El fraude de paternidad comienza a visibilizarse en Loja, con mayor incidencia en la capital provincial, donde se estima la existencia de cerca de medio centenar de personas afectadas por esta problemática que combina conflictos familiares, procesos judiciales y profundas consecuencias emocionales.
Circunstancias
La problemática empezó a visibilizarse en las provincias de Pichincha, Guayas y Azuay, sin embargo, tras indagaciones realizadas por Diario Crónica permitieron constatar que entre el 10% y el 20% de las pruebas de ADN practicadas para determinar filiación arrojan resultados negativos en Loja.
A pesar de esta situación, varios hombres han optado por mantener su rol en la crianza por el bienestar de los menores, priorizando el vínculo afectivo construido a lo largo de los años.
Uno de los testimonios corresponde a Ovidio Mendoza, quien relató en exclusiva a Crónica que hace más de una década formó un hogar. Sin embargo, tres años atrás, durante exámenes médicos destinados a evaluar la posibilidad de donar sangre a su hijo, descubrió que el menor no compartía su carga genética. Tras confrontar a su pareja conoció la verdad. A pesar del golpe emocional y la posterior separación con la madre, decidió continuar apoyando al niño debido al afecto desarrollado.
Otra situación compleja fue relatada por Sergio A. P., funcionario público quien aseguró a Diario Crónica enfrentar un proceso judicial derivado de la inscripción de un menor con su apellido sin consentimiento. “La madre – expareja— habría utilizado una copia de mi cédula para registrar al niño en el Registro Civil, lo que posteriormente derivó en una demanda por pensión alimenticia”.

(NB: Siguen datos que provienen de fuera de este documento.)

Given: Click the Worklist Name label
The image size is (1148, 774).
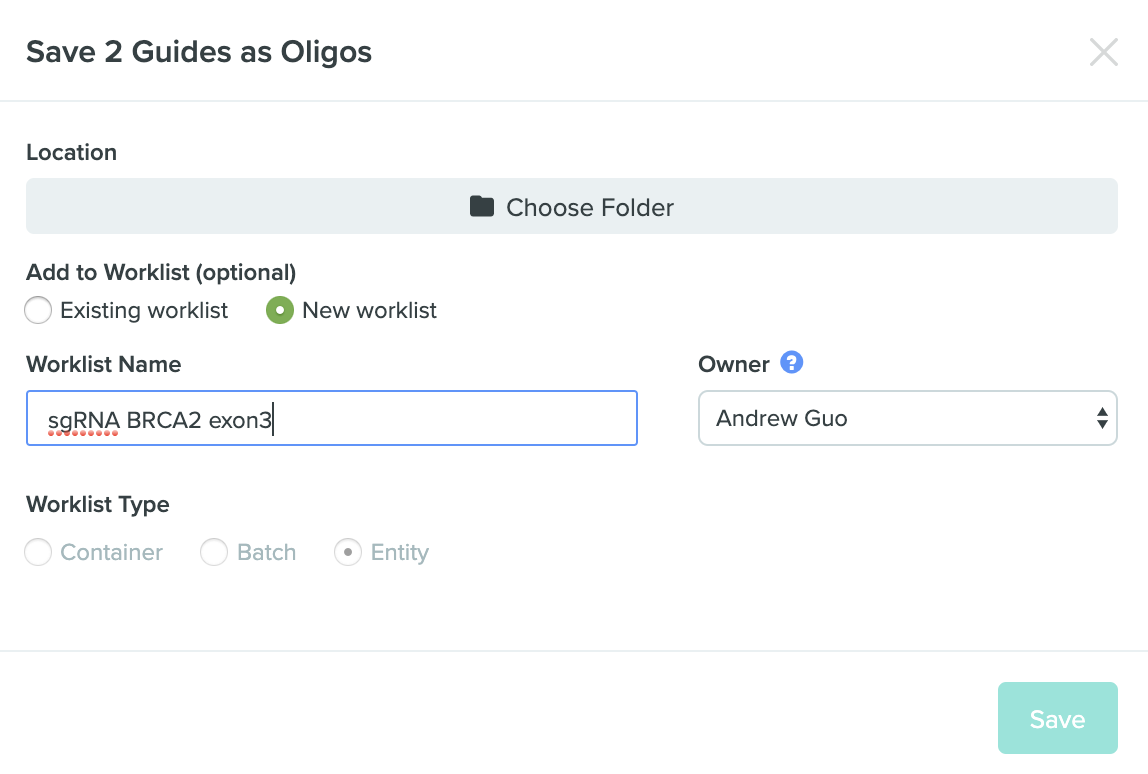Looking at the screenshot, I should click(103, 364).
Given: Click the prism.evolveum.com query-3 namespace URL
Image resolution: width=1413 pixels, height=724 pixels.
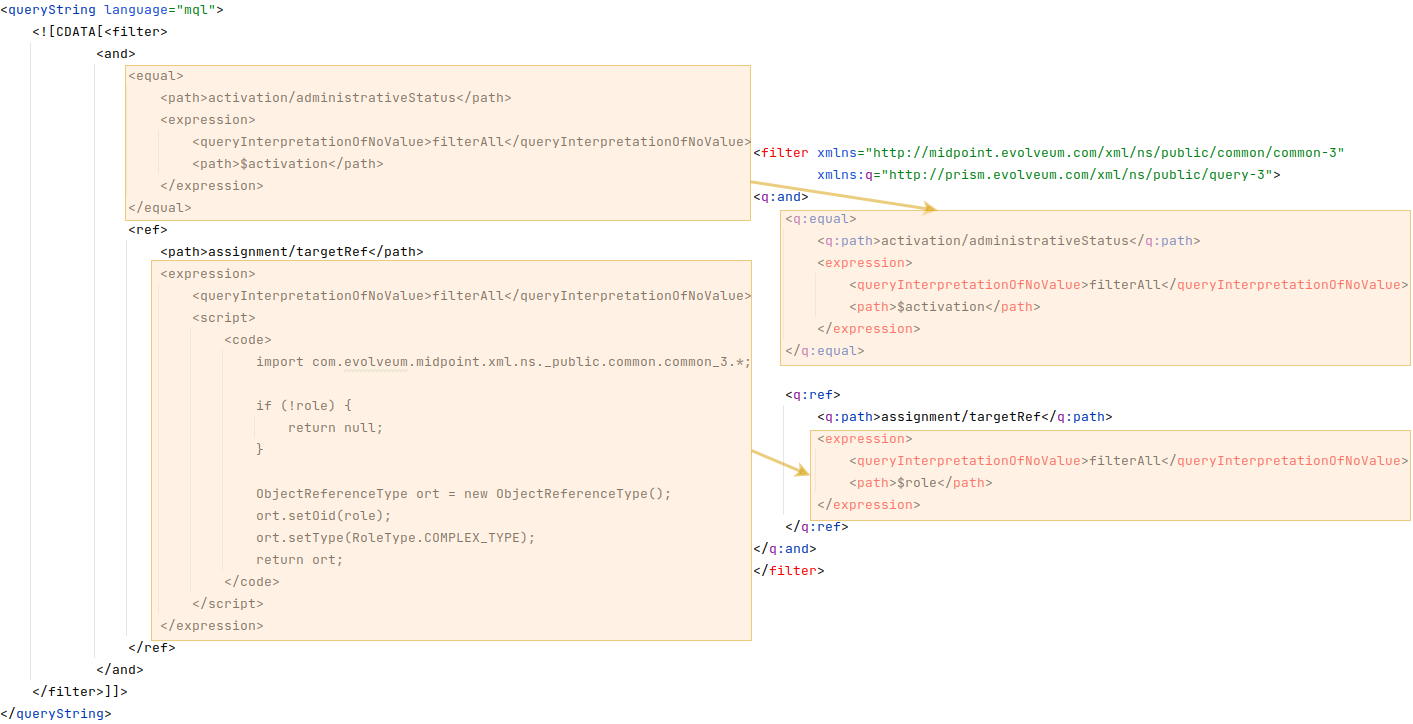Looking at the screenshot, I should (x=1079, y=175).
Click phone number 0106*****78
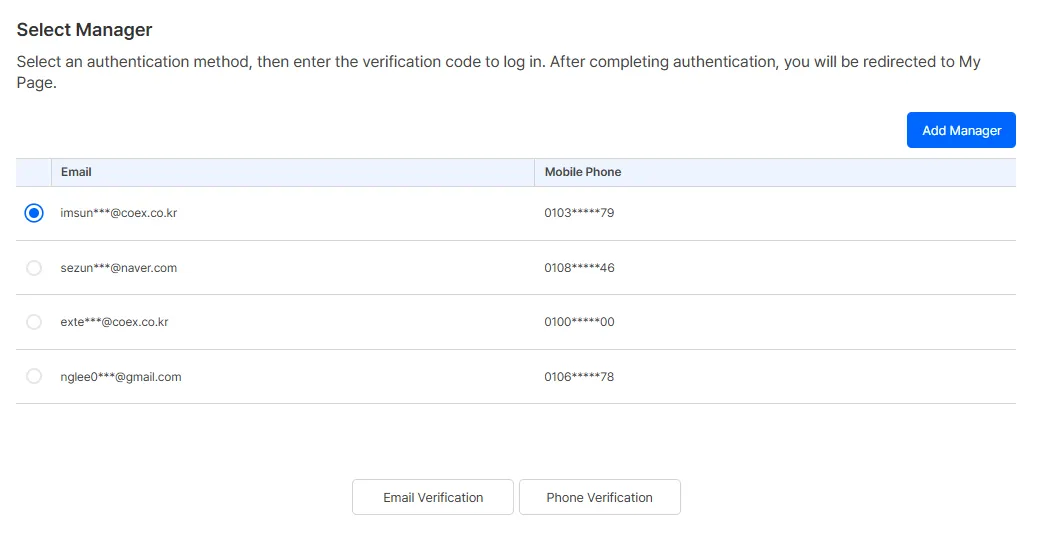1037x545 pixels. pos(579,377)
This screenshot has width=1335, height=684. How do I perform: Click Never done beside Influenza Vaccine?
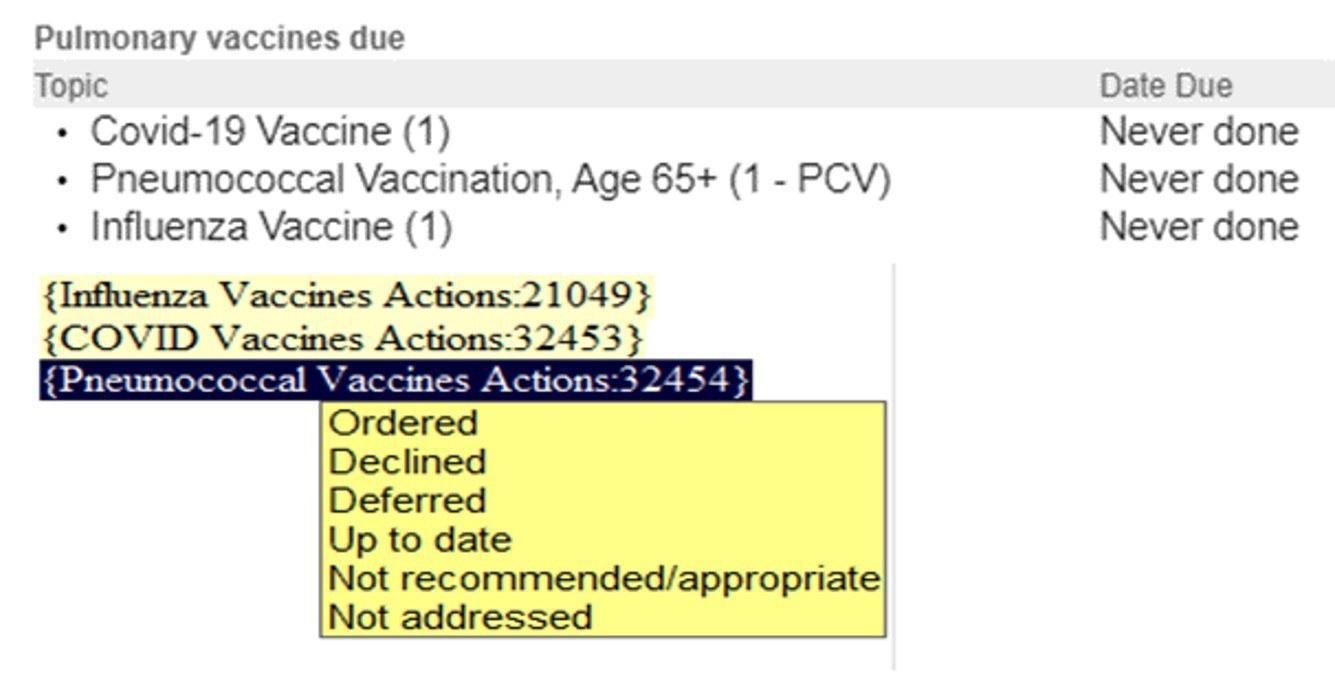1198,227
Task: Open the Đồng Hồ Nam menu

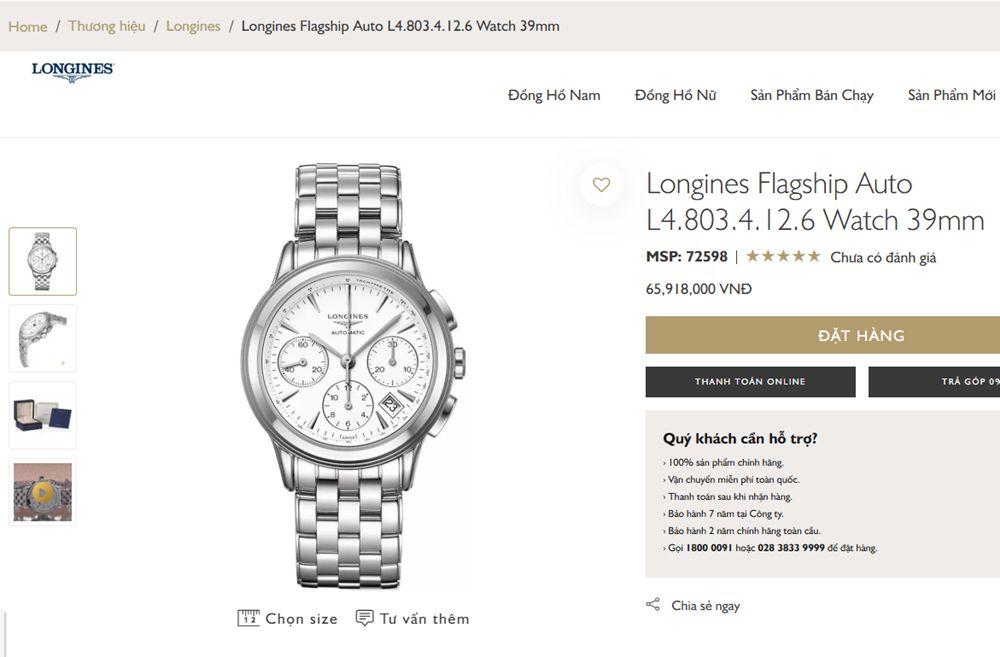Action: pyautogui.click(x=554, y=95)
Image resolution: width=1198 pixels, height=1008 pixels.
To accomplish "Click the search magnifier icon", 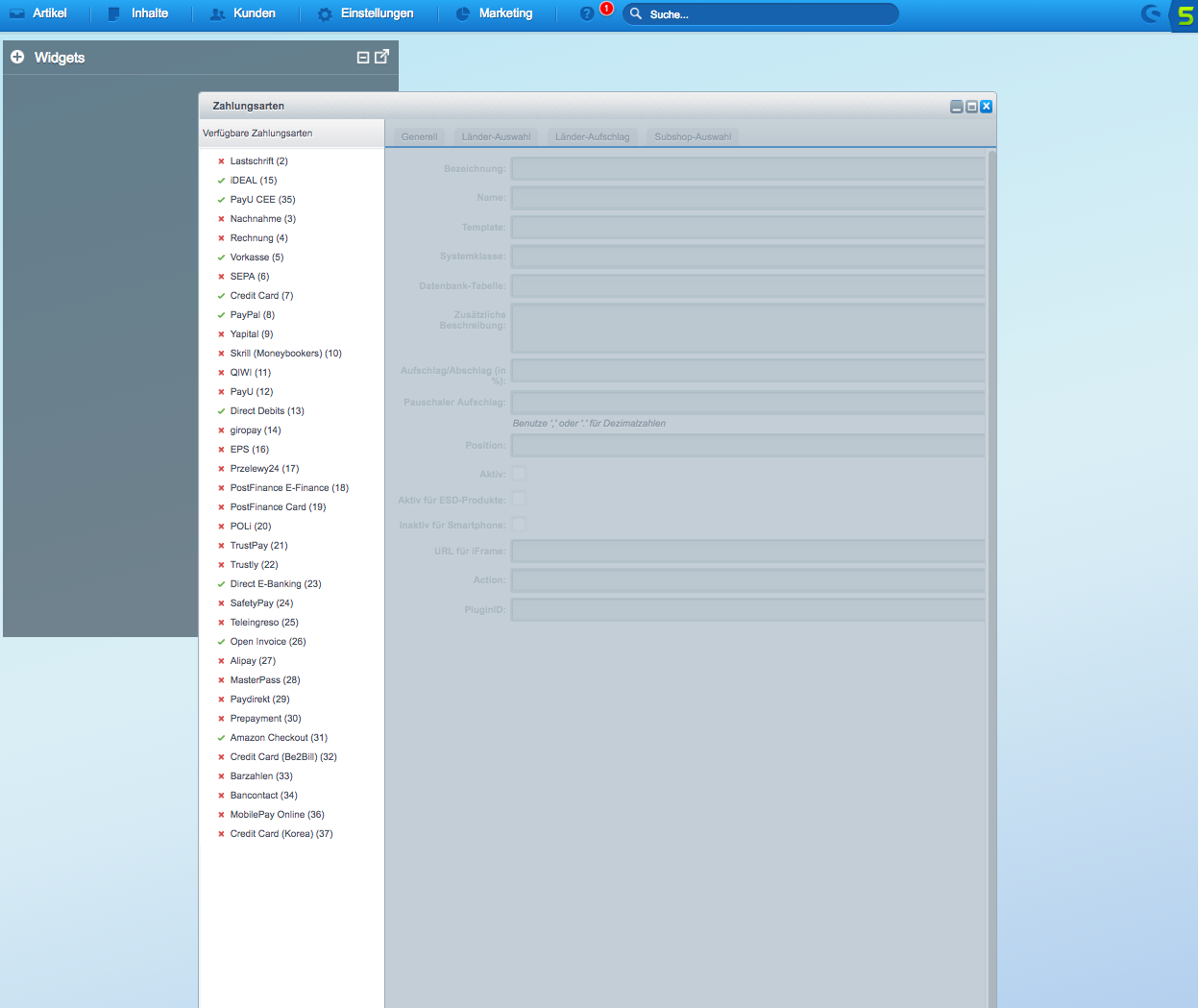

“He intentado resolver esta situación, pero al portar el menor mi apellido el trámite se vuelve complejo. Lo más preocupante es que actualmente tengo familia y los recursos resultan insuficientes, ya que pago USD 140 mensuales”, afirmó.
En ese ámbito, la jurista penal Rosario Guarnizo señaló que este tipo de episodios también se registran en Loja. Recordó que meses atrás asesoró a un servidor policial que logró demostrar mediante pruebas de ADN la inexistencia de vínculo biológico con un supuesto hijo, evitando así la obligación de cancelar una pensión.
Considera que el número de situaciones conocidas sería reducido y no superaría los 50 casos en la provincia. No obstante, existe la posibilidad de que varias historias permanezcan en silencio, debido a que algunos hombres prefieren mantener la relación afectiva con los menores, incluso tras conocer los resultados de las pruebas.
Sanciones
Frente a este escenario, personas afectadas plantean la necesidad de establecer sanciones legales más severas para quienes incurran en fraude de paternidad. La propuesta sugiere penas de entre tres y cinco años de prisión, con el objetivo de generar precedentes y frenar una práctica que, según denuncian, continúa perjudicando a ciudadanos en distintas regiones del país.
El proyecto está en una de las comisiones de la Asamblea Nacional y aspiran que sea analizado en el menor tiempo posible.(I).